── Rows

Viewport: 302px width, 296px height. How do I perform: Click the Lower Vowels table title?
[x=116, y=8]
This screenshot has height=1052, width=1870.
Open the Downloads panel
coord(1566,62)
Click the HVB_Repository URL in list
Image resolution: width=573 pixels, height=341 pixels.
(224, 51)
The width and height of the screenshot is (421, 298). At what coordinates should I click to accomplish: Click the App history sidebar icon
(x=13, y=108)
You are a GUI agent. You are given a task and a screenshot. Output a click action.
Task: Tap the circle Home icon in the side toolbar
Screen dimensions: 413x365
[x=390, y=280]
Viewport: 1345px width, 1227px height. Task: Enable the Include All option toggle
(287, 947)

────

## What the exercise asks
Rescale the coordinates in the answers by multiplying each one by 0.85 and rounding to the nearest whole number, with halves rounded up. Reproduce all the records above with every other line unchanged.

## Reply to the exercise
Viewport: 302px width, 296px height. How do I perform: Click the Lower Vowels table title?
[x=99, y=7]
This screenshot has height=1052, width=1870.
Open the Downloads panel
coord(1331,53)
Click the HVB_Repository URL in list
Image resolution: width=573 pixels, height=341 pixels.
(190, 43)
The width and height of the screenshot is (421, 298). At what coordinates should I click to accomplish: Click the App history sidebar icon
(x=11, y=92)
You are a GUI agent. You are given a task and a screenshot. Output a click action.
Task: Tap the circle Home icon in the side toolbar
Screen dimensions: 413x365
[x=332, y=238]
Viewport: 1345px width, 1227px height. Task: Enable the Include All option toggle
(244, 805)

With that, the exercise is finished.